* _YOUR GOAL_
For the data that follows, give the number of lines in which "status" appears. Add nothing to it.

[Collected data entries]
=-=-=-=-=
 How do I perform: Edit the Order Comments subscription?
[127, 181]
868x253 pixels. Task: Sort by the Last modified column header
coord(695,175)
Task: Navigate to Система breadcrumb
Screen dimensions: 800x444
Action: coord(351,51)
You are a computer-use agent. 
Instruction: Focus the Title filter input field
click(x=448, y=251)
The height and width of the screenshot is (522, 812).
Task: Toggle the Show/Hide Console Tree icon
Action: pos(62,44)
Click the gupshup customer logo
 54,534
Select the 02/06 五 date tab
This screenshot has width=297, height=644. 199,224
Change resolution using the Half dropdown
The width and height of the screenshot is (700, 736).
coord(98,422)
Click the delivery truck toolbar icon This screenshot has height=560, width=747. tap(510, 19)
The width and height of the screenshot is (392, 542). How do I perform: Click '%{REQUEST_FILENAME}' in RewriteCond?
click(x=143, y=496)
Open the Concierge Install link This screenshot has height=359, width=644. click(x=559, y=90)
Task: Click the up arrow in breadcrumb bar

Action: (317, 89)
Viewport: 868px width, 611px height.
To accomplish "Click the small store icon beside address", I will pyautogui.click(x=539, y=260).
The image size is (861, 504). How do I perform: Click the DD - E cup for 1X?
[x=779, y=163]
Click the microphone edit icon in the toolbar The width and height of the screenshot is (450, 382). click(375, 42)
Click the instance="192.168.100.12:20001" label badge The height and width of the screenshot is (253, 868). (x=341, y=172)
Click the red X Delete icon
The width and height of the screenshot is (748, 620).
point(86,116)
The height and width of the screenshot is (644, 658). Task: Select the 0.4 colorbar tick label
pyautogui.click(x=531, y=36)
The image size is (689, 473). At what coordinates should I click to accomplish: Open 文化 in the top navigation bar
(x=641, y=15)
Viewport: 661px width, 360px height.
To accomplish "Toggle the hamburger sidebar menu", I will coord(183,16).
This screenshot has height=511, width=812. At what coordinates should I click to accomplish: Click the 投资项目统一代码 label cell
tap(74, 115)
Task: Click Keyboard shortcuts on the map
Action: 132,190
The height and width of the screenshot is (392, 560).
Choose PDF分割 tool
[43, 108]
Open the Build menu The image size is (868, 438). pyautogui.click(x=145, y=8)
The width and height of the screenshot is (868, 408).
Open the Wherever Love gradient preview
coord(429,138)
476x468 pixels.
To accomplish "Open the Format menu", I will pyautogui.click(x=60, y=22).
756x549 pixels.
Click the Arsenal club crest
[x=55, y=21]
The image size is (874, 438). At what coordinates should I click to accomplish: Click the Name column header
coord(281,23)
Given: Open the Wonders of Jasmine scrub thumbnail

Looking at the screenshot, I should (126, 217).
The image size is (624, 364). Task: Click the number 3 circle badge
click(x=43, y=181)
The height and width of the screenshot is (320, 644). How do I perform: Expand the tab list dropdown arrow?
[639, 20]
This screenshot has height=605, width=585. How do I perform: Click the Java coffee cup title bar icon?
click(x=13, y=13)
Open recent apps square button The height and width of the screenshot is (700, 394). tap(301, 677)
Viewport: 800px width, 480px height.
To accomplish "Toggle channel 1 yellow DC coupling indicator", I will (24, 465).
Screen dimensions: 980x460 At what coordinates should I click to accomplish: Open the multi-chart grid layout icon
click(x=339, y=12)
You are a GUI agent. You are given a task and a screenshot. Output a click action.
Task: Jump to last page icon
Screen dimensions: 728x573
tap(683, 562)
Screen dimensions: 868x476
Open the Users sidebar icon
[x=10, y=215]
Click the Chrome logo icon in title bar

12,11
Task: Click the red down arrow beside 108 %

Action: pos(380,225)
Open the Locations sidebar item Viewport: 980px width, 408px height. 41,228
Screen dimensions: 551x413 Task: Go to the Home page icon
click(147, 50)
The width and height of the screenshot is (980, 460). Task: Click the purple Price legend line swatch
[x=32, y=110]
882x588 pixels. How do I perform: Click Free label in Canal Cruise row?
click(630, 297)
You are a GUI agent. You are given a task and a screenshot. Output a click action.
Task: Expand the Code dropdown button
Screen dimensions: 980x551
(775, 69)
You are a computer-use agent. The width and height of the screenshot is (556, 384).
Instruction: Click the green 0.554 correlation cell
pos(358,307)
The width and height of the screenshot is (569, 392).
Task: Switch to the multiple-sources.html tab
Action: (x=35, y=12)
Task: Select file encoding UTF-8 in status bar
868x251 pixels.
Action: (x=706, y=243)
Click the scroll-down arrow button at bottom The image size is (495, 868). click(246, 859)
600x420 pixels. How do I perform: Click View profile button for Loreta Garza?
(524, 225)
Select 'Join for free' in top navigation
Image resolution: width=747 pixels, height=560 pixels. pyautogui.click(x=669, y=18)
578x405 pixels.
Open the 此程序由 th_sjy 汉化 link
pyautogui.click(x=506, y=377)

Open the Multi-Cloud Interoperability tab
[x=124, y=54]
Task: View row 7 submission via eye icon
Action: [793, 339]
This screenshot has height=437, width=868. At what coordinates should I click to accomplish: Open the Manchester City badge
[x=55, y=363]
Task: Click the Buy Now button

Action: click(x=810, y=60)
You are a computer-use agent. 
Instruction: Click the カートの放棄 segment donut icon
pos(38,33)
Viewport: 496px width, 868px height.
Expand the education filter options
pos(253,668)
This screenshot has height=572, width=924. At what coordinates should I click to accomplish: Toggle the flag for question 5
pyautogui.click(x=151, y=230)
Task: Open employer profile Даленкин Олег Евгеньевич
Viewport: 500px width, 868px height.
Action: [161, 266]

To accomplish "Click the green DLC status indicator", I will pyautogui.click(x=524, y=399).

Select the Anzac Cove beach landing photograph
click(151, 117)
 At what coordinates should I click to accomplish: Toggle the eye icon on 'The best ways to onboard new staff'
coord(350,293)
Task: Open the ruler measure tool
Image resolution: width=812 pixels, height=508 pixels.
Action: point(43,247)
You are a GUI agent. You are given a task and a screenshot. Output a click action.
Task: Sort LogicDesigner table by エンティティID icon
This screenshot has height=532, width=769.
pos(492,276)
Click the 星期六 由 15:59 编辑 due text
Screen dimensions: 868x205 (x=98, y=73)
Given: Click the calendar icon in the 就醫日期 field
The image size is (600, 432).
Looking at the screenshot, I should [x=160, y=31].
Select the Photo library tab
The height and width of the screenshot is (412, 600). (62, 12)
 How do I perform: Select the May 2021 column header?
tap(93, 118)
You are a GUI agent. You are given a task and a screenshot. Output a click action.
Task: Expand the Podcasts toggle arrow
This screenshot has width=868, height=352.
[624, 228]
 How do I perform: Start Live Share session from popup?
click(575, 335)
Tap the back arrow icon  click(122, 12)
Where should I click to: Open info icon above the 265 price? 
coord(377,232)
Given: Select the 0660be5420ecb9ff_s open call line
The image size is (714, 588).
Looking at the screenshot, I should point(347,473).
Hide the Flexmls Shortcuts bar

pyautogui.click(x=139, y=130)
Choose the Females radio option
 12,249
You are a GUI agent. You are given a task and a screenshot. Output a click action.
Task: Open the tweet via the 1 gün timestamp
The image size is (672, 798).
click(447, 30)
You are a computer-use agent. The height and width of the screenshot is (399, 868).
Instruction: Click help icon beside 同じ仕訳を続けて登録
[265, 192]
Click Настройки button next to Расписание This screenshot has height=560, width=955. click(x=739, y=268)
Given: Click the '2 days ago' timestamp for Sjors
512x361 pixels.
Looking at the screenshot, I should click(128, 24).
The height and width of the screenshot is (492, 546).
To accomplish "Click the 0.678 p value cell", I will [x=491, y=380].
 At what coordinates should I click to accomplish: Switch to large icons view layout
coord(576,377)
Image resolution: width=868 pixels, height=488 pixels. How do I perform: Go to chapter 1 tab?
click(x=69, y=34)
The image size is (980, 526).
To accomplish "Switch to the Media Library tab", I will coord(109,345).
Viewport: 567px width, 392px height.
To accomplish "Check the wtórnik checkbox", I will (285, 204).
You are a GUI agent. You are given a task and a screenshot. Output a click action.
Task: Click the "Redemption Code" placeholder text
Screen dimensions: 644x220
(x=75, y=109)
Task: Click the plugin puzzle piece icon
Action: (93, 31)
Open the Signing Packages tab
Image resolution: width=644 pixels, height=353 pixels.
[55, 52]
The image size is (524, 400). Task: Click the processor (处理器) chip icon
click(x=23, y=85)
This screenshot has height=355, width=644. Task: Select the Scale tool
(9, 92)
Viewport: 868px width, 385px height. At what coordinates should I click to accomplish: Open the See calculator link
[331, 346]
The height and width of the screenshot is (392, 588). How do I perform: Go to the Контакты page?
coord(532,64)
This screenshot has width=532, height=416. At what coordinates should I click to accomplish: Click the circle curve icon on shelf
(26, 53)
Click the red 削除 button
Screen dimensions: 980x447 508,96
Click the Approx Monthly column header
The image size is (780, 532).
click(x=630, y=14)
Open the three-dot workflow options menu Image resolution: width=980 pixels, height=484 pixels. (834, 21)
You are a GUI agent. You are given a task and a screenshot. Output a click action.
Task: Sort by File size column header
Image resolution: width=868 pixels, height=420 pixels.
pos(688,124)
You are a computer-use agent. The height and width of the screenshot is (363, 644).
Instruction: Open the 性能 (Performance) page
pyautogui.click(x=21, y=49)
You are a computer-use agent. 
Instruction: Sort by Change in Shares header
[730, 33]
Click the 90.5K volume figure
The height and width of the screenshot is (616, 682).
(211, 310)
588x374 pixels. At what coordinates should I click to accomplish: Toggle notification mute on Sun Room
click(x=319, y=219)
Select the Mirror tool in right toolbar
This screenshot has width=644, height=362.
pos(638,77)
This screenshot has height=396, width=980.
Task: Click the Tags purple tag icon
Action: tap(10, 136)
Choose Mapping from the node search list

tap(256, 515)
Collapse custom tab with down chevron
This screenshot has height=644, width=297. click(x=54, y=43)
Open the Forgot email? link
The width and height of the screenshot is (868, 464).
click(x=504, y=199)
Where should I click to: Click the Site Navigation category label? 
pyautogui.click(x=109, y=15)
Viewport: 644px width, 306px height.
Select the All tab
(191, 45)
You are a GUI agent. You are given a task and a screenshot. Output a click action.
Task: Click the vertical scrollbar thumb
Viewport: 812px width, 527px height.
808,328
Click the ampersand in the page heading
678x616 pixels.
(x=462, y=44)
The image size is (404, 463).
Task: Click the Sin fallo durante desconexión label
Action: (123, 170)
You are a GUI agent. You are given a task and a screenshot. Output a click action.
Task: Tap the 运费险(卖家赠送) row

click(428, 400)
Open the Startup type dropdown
=-=-=-=-=
* _EXERCISE OUTPUT_
2